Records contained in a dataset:

■ ■ ■

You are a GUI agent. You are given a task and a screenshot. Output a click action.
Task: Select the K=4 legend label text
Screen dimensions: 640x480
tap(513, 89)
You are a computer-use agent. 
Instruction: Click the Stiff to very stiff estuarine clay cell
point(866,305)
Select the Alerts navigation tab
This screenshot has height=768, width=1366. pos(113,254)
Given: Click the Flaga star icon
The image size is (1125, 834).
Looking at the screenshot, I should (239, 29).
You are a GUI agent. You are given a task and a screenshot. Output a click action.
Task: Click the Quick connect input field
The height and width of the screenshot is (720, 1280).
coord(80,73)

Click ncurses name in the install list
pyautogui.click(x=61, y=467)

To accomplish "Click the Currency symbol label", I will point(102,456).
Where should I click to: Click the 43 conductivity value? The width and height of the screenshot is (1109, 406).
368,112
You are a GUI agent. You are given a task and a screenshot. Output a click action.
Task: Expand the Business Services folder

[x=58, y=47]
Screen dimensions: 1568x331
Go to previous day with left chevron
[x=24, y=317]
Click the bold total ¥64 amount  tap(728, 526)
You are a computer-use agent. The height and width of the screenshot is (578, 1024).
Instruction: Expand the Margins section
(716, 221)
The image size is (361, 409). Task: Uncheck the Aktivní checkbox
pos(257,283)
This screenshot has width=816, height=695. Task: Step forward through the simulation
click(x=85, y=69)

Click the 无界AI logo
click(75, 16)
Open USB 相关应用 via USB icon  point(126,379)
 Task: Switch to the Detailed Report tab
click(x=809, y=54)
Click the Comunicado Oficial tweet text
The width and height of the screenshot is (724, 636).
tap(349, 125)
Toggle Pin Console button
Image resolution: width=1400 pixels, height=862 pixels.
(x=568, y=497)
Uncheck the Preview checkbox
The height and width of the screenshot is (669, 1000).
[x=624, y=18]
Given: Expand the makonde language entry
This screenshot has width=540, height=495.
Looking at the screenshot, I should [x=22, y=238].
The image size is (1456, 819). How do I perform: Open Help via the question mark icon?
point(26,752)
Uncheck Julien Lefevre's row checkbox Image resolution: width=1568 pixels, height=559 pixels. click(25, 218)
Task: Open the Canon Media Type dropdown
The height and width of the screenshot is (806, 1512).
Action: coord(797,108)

■ ■ ■

Task to carry out:
Every line of the records that includes the word "computer" should be gathered.

Result of the exercise:
You are a computer-use agent. 
You are a computer-use agent. The height and width of the screenshot is (578, 1024).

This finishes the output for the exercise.